During open enrollment, you can switch from traditional Medicare and Medigap to a MA plan. You can also switch from one MA plan to another, or change your prescription drug plan under Part D.
It’s not always the case that you can easily switch from an MA plan to traditional Medicare and a Medigap plan. People who suffer a decline in health or incur a new serious health condition may want to make such a switch to gain more freedom with selecting providers or even to save money after co-insurance and co-pays are factored in. Unfortunately, most states allow providers to require medical underwriting, which can result in increased premiums or even outright denial of coverage. In this case, you may have to stay with your MA plan.

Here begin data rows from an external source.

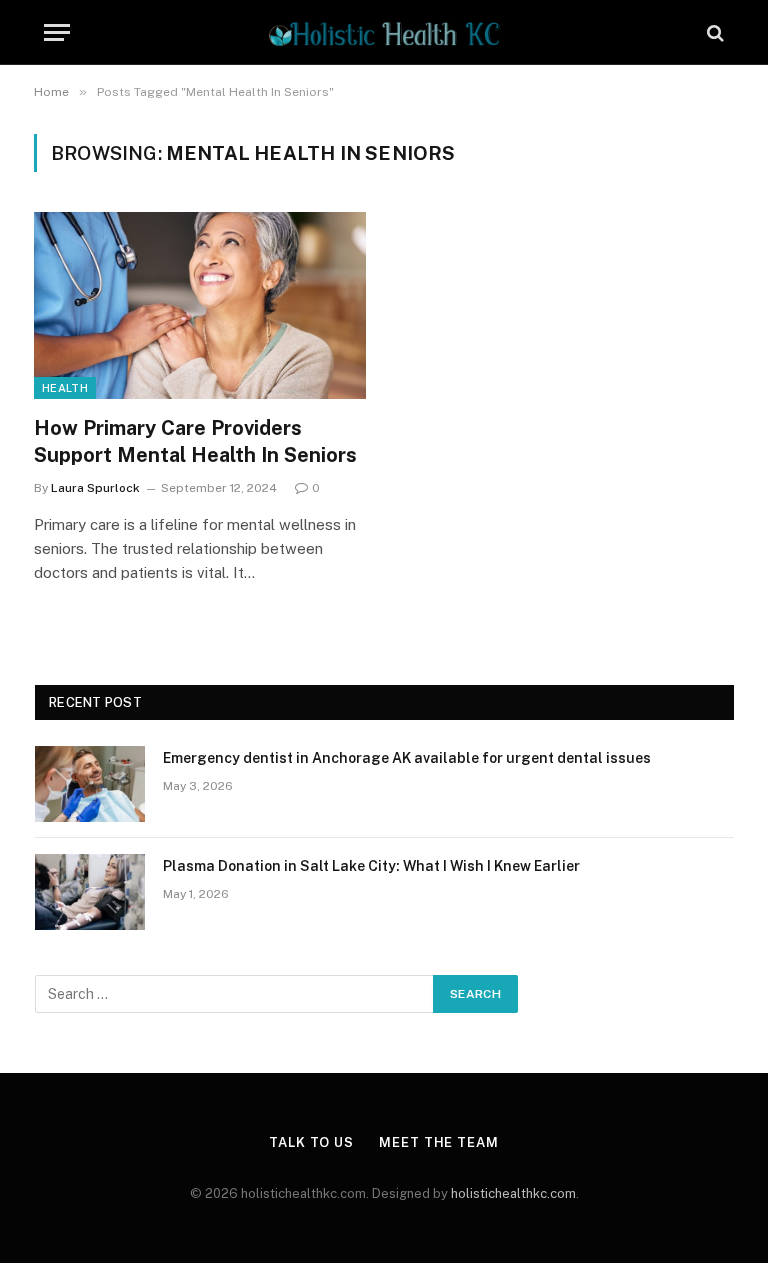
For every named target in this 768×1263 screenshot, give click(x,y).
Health (65, 388)
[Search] (713, 32)
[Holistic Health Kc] (384, 32)
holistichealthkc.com (513, 1193)
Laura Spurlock (95, 488)
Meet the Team (439, 1142)
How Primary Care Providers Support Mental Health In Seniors (195, 441)
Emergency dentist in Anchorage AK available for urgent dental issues (407, 758)
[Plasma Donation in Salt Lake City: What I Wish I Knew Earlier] (90, 892)
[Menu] (57, 32)
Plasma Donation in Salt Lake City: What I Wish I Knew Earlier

Generally, once you make your choices for 2017, you won’t be able to make changes again until the open-enrollment period for 2018.
Help if you need it
If the complexity of shopping for health care coverage intimidates you, help is available. Medicare’s website contains an plan shopper and tools to find doctors, hospitals and other health care providers. It can also help you compare your out-of-pocket costs for prescription drugs under your plan and the alternatives, considering each plans’ particular drug formulary.
Professional advisers can also help you compare plans and estimate your total out-of-pocket expenses for premiums, deductibles, co-pays, and co-insurance, given your particular health conditions and prescriptions.
Some advisers are insurance agents or representatives of insurance companies or MA plans. For example, the American Association for Medicare Supplement Insurance provides a directory of local agents who work with Medigap plans. They don’t vet the agents on this list, which agents pay to be on.
With any agents you work with, you’ll want to be aware of how they are paid. They might not charge you directly for their services, but they could be paid a commission on insurance products they sell, which could restrict the plans they might be able to consider for you. You’ll want to ask them if they can help you analyze all of the Medigap or MA plans that are available to you.
You may want to consider working with an independent consultant who can help you analyze the complete range of options, such as Sixty-Five Incorporated. It charges a fee for a consultation, so its recommendations aren’t influenced by the way its advisers are paid.
You might also find free help from some nonprofit organizations, such as your local Area Agency on Aging or a senior center.
Remember, it’s your health and your wallet. Use the latter wisely to best ensure the preservation of the former.